Meningococcal vaccine not just for kids
When adults wave their kids off to boarding school or university, it's often with hopes and dreams on board — but it should also be with vaccines against meningococcal disease.
In New Zealand, there are five main types of meningococcal disease and about half of it is caused by Type B — the one most people have heard of which usually affects infants, young children and adolescents.
It has higher rates among Maori and Pasifika communities, and with infants living in low-income situations. It's the one that, despite the best medical care, can see children losing limbs or dying.
As group B reached epidemic levels, vaccines were funded through a national campaign between 2004-2008. Over time the epidemic rates dropped and the vaccine was no longer used, but B disease remains in the community.
The rest of the disease burden is caused by four other types, A, C, Y and W. And in recent years, type W has increased its spread. That one is particularly worrying because it can be more difficult for doctors to diagnose and more lethal than the others.
Meningococcal is a frightening bacterial disease that leads to meningitis or blood poisoning (septicaemia).

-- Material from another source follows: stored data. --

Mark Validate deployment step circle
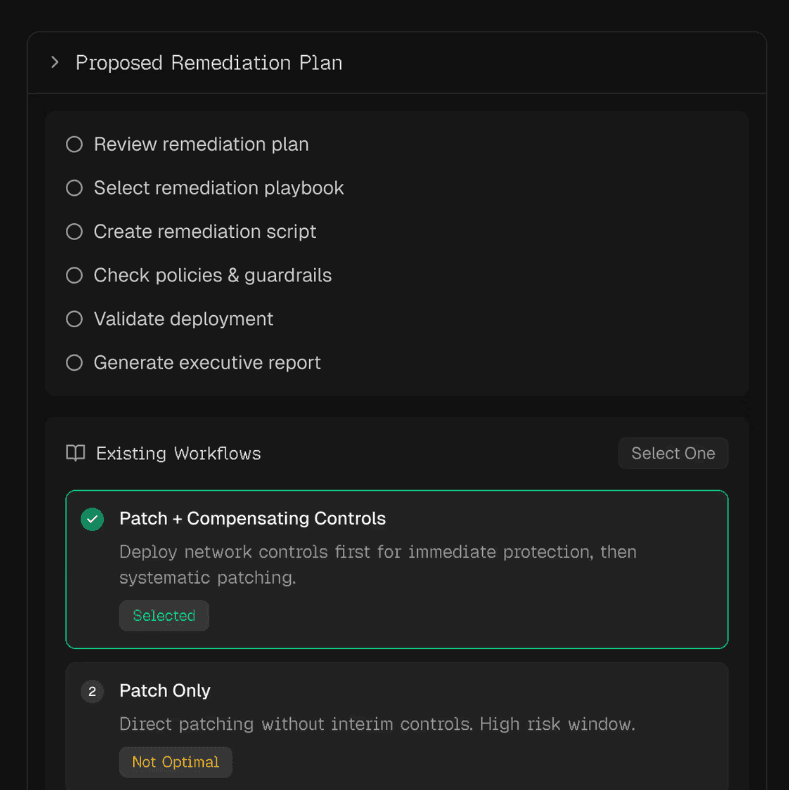This screenshot has width=789, height=790. click(74, 319)
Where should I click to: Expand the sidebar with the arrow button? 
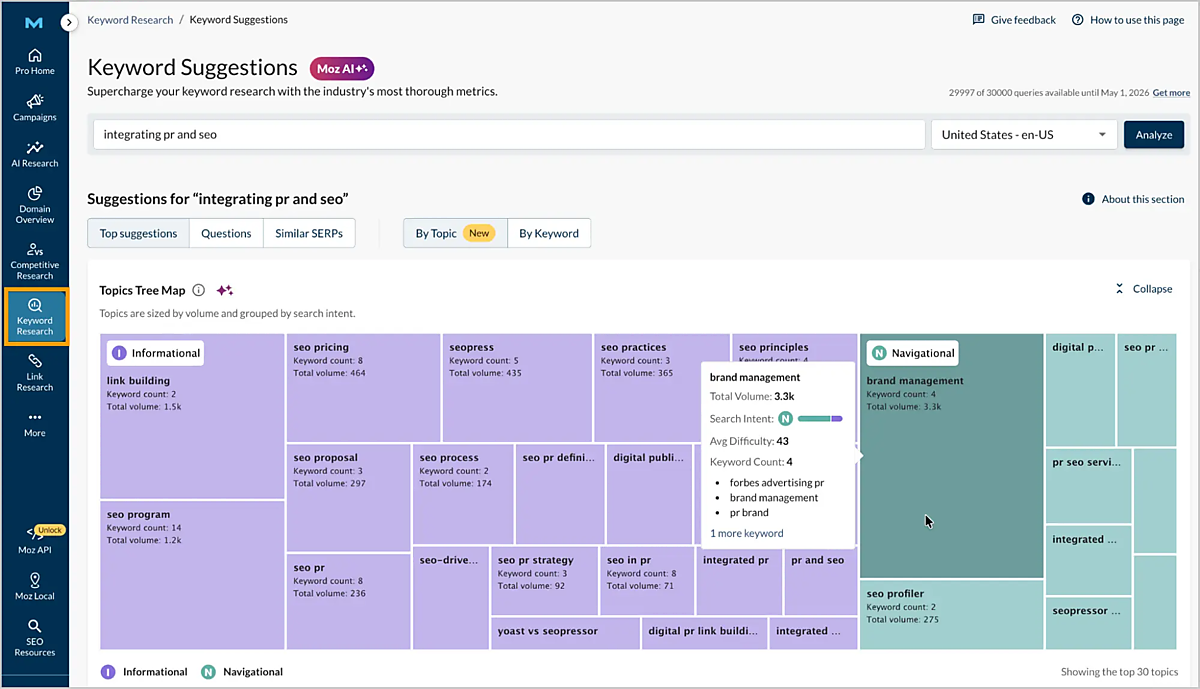pos(68,21)

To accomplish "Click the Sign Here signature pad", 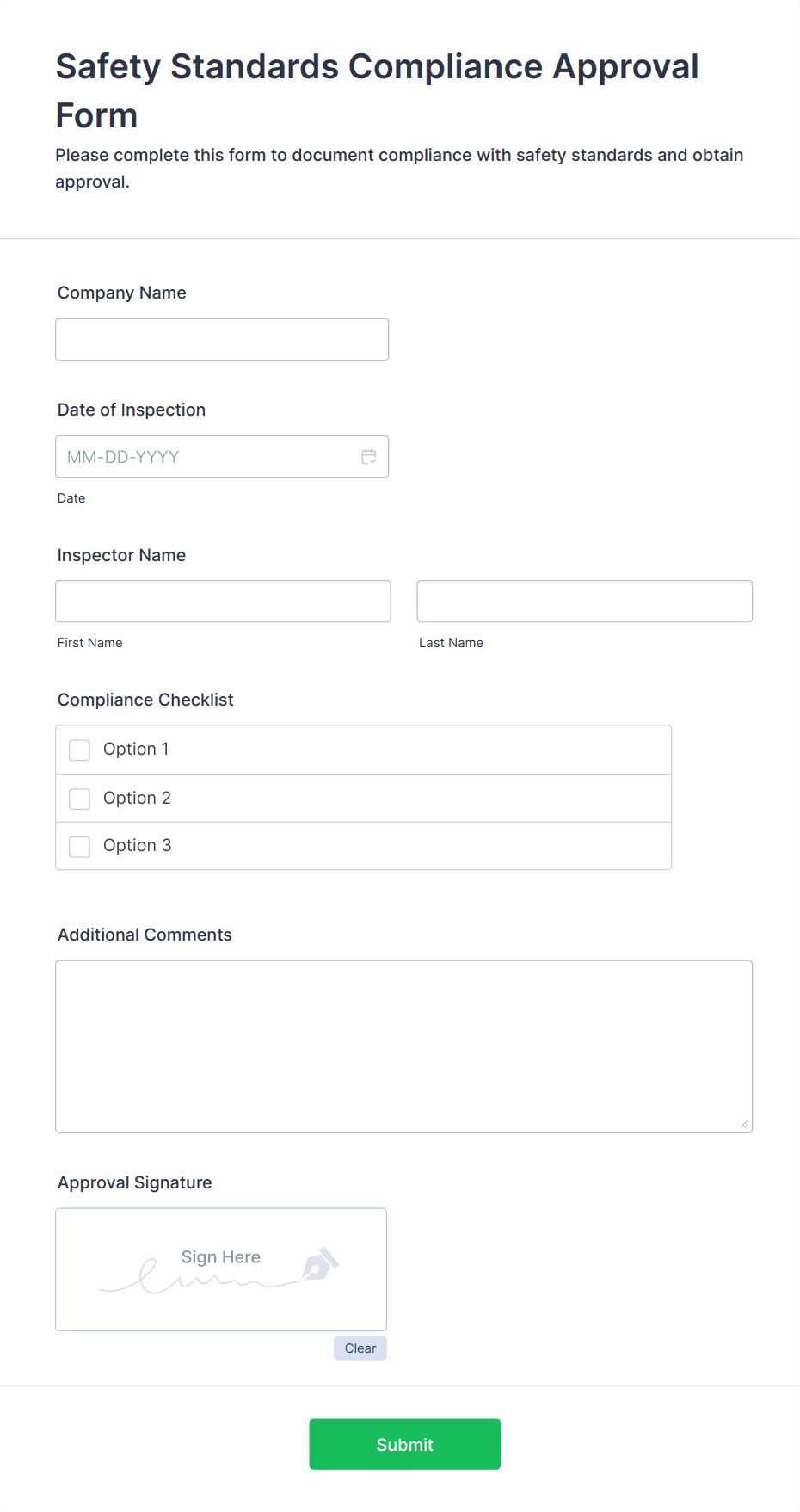I will point(221,1269).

The early disease can be mistaken for other illnesses such as flu but can progress rapidly and, within a few hours, lead to severe illness or death.
Early medical intervention with antibiotics is vital.

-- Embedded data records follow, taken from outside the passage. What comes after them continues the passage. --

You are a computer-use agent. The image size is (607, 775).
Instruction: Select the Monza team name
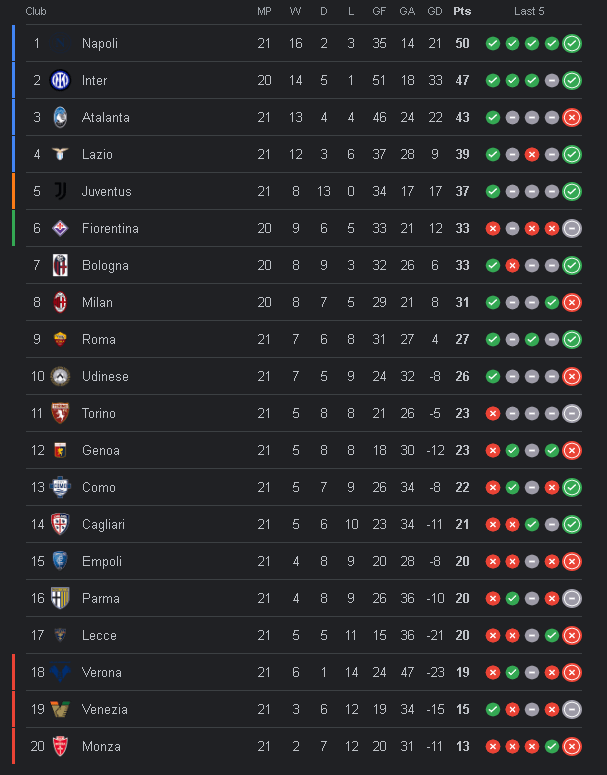pyautogui.click(x=101, y=746)
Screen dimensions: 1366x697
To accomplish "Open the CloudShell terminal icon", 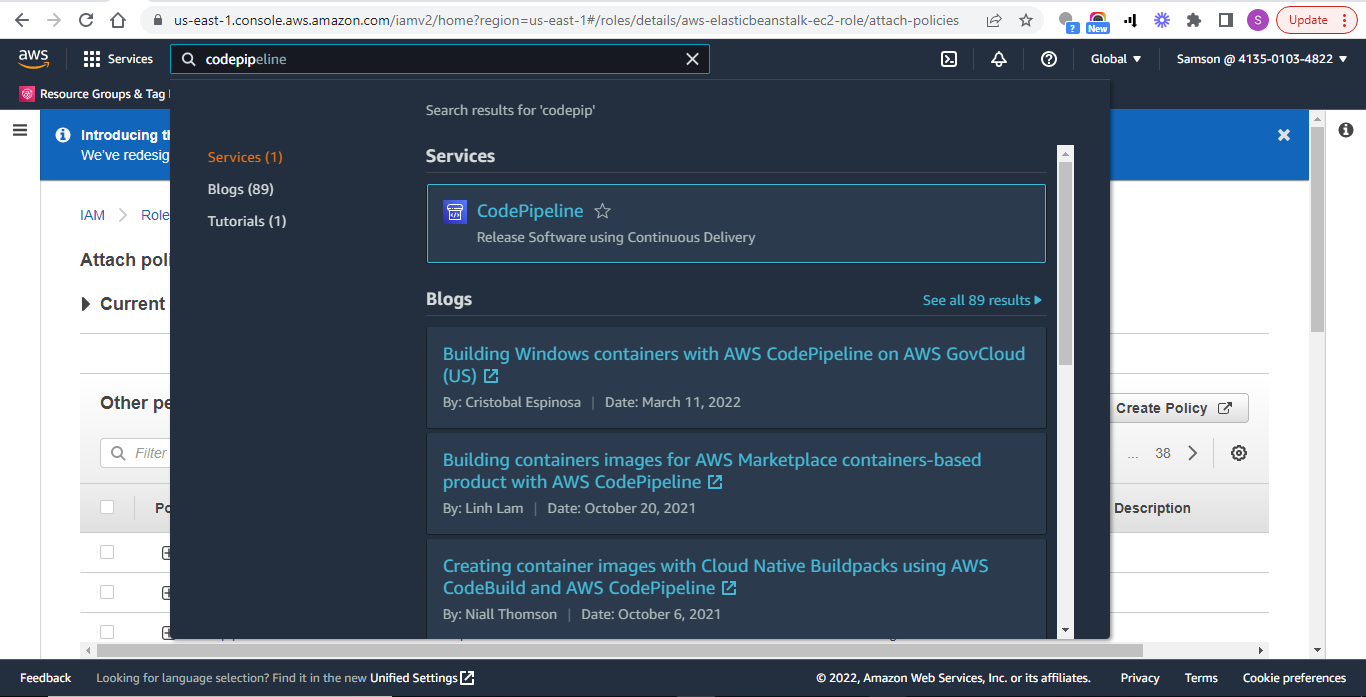I will point(948,59).
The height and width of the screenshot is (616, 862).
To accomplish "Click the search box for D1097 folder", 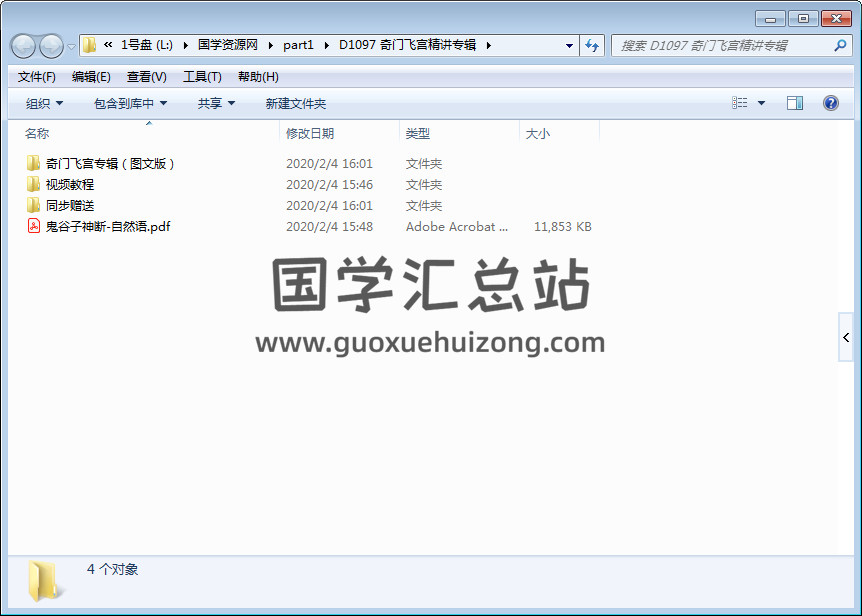I will point(720,46).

New Zealand has two types of vaccines that cover these strains of meningococcal but these are not on the national schedule because overall, the disease is rare across the community and the cost-to-benefit ratio is not considered high enough to publicly fund these vaccines for everyone.
However, there is funding for a small group of children with very high medical risk, and young people aged between 13 to 25 who are living in boarding school hostels, tertiary education halls of residence, military barracks, or prisons because transmission of the bacterium is increased between people living in close quarters.

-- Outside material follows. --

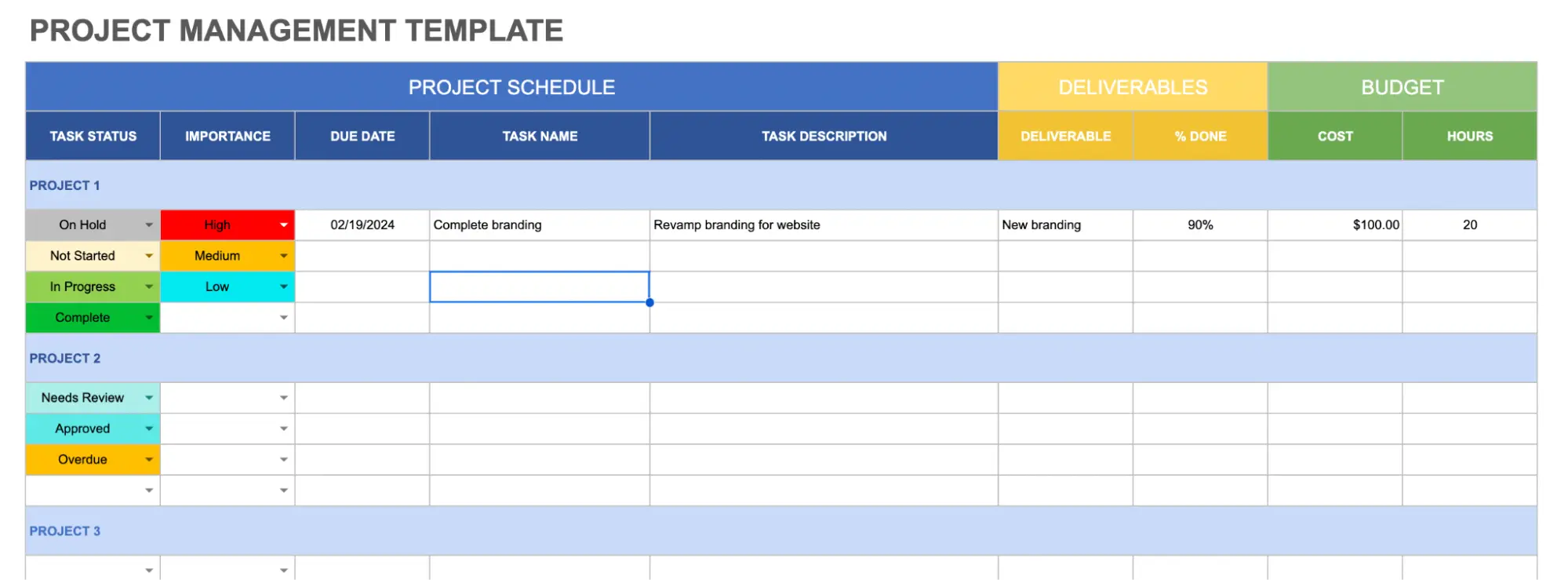Open the Needs Review status dropdown
Screen dimensions: 1568x580
point(149,397)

The disease is no less dangerous for other children and young people, but it's less likely that great numbers of their peer group are living together.
However, the availability of the vaccines for infants, children and young adults, or their funded status for specific groups, isn't well known so I encourage everyone with infants, young children and adolescents (and their accompanying adults) to ask their GP about it next time they visit, or make a special appointment.
Any infant, child or young person who doesn't fit the funding criteria can ask for the vaccine and pay privately, although they are not cheap, which sets up an equity issue within our community, especially when you consider that those at highest risk of meningococcal disease are least likely to be in a position to purchase the vaccine.
There's a lot more that we could do as a country to manage this awful disease, but like many health conditions, it's complicated.
While we can and should put more effort into community and health service awareness, and rapid access to antibiotics, that will never fully stop the disease.
Vaccines do have a place.
Overall, we need big picture change; a reduction in poverty, massive and urgent improvement to the housing stock, and improvement to nutrition, particularly in low-income, high-deprivation communities where poverty-driven issues like meningococcal disease, rheumatic fever, and bronchiectasis are creating life-long damage for (and sometimes killing) our kids.